Passage shown:
Saturday, March 22, 2014

Happiness, lucky lucky me

My many fans want to know everything I bought, right?   lol

*Three pink lady apples from the seconds bin: blemished but tasty and much cheaper.  I didn't eat apples for about ten years after I was diagnosed diabetic. On my antiinflammatory nutrition program, I know that if I eat a wide variety of foods, I get all the probiotics, micronutrients and any nutrition I need without any supplements. So I have taken to eating a still fairly rare apple. I pick out the smallest ones I can find, always thinking about carbs. Carbs mean more insulin, to much insulin means weight gain and this chick is on a roll of winning by losing.

*Chard has been shown, in some scientific studies, to encourage Type One diabetic pancreas' to eke out a little more insulin so now I eat chard regularly. I didn't like it. I have discovered a tiny splash of tamari (wheat-free soy sauce) after braising chard in garlic infused EVOO (extra virgin olive oil -- organic of course, same with garlic, organic). I hate chard raw or cooked without that tang of tamari then, the magic of cooking, I frakking love it.

*I could steam my gluten-free organic tortillas and gobble up the whole dozen, if, that is, I could handle that many carbs. I basically don't eat any grains anymore except for occasionally indulging in these awesome organic tortillas. The tortilla guy remembers me and we joke.  I eat them sparingly because I have vowed to be done with all grain bur organic corn tortillas. I love them. Say, I could still eat pupusas without cheese, they are made of corn, too. Next time I am in the Mission, which might be today, I'll ask at my favorite pupuseria, Elsy's, at 25th and Mission.

When I am happy, lit from within, men notice me. A guy in my building just asked me out and he's been here four years and never talked to me before.  I told him I have a boyfriend. Wanna know why? Because I have always said any man who knew me fat but wasn't interested in me, wasn't going to get me interested in him when I lost a lot of weight. I'm still fat. I don't want to overstate things but I am steadily, and quickly, losing. almost fifty pounds since September. Soon my dream of onederland will be upon me and soon thereafter, like six months, I intend to weight what I weight when I got pregnant in 1981. I don't expect to ever weight my all-time adult low weight again, which came after I gave birth. I lost about 26 or more pounds, probably more cause I didn't see the oc until I was two months preggers and I had lost a lot by then. I barfed for 9 months, well, 8.3, she came a little early, the little plum.

I consulted with my microgreens vendor. She noted I hadn't been at the market last week. I was aat a workshop in Novato, eh? Plus, she commented, "You have nto bought sorrel for awhile."  For some reason, I have to feel happy and feel love for myself to buy sorrel. I love sorrel. I wonder if any brujas use it in love potions. Not necesarily romantic love potions, just about LOVE.

I guess I am feeling, feeling drawn to the growing power of warm weather and lots of sunlight.

*And the first strawberries are a bit like seeing one's first robin.

*kale. Kale is high in fiber. I know from friends who juice it. I was given a juicer by an acquaintance but have never used it.  He told me he was experimenting with using all the pulp sucked out to make juice by making flax seed crackers. I bet that would work. If I did it, which I won't, I think I'd try some seasoning on flax and kale pulp crackers. It should work, esp. if one has a food dryer,. I'd begin with a tiny dash of tamari, for a little goes a long way. What else would work? A fun thing to think about when I get over this burst of taking longer to report on my half day thus far than the burst of activity took.

Dataset content:
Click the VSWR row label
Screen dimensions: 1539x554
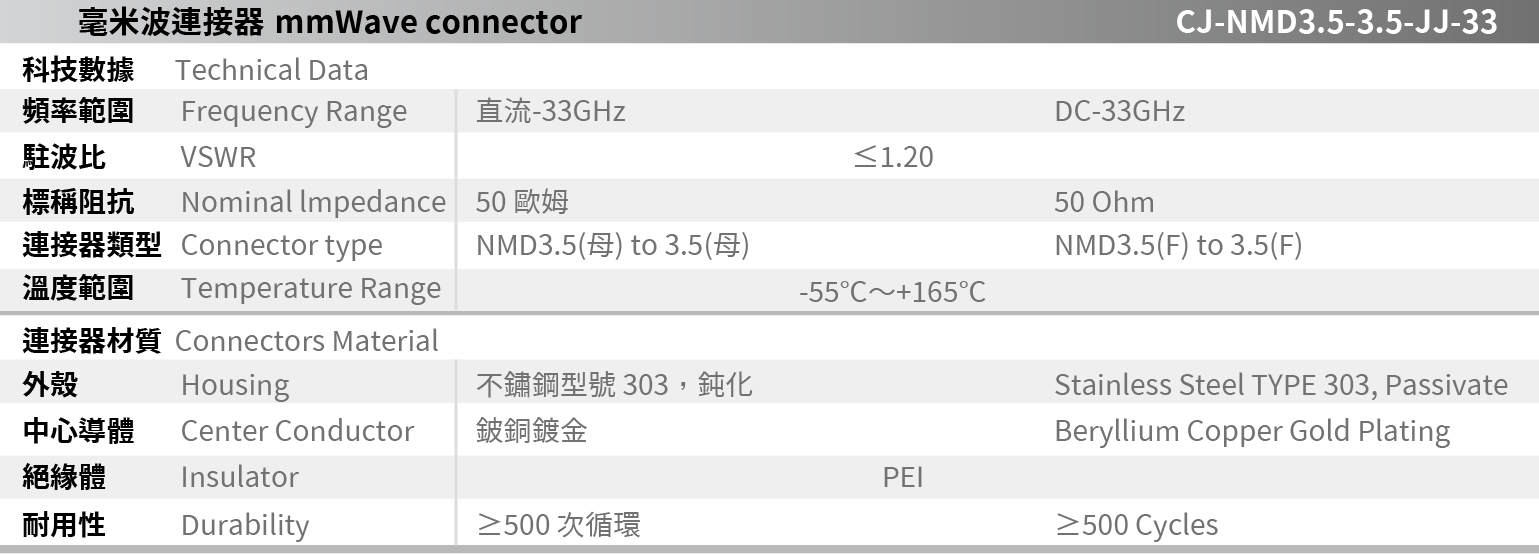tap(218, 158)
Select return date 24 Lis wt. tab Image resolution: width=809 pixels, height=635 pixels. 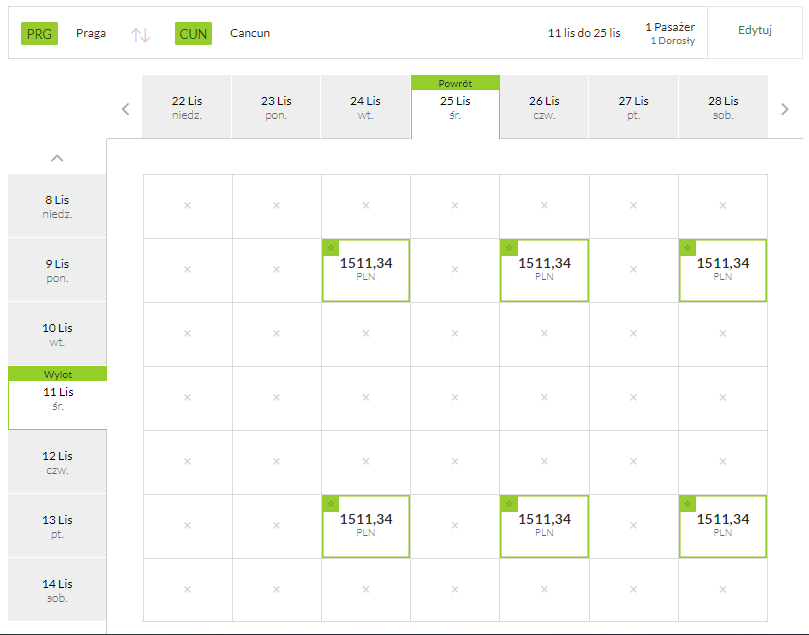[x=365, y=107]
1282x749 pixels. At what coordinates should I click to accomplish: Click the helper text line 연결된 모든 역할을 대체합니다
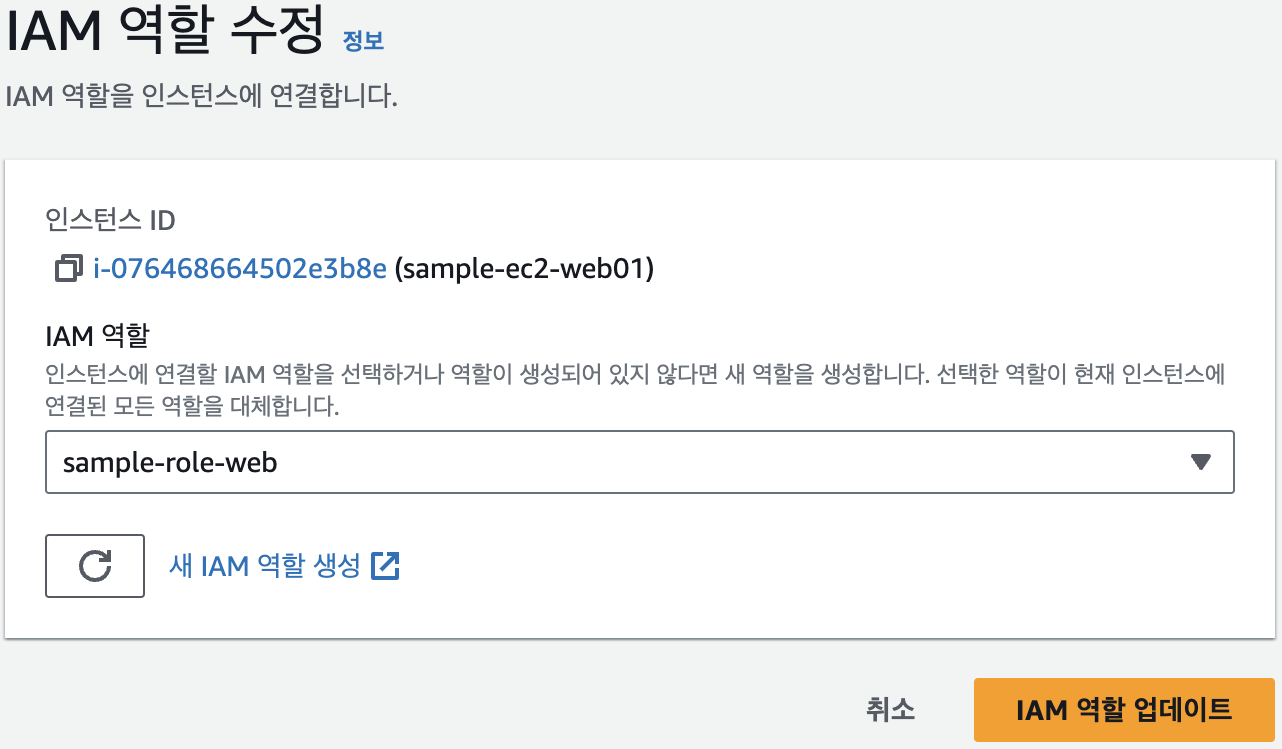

What this task involves:
According to the blog post about the market purchases, what is the name and location of the writer's favorite pupuseria?

Response:
Elsy's, at 25th and Mission.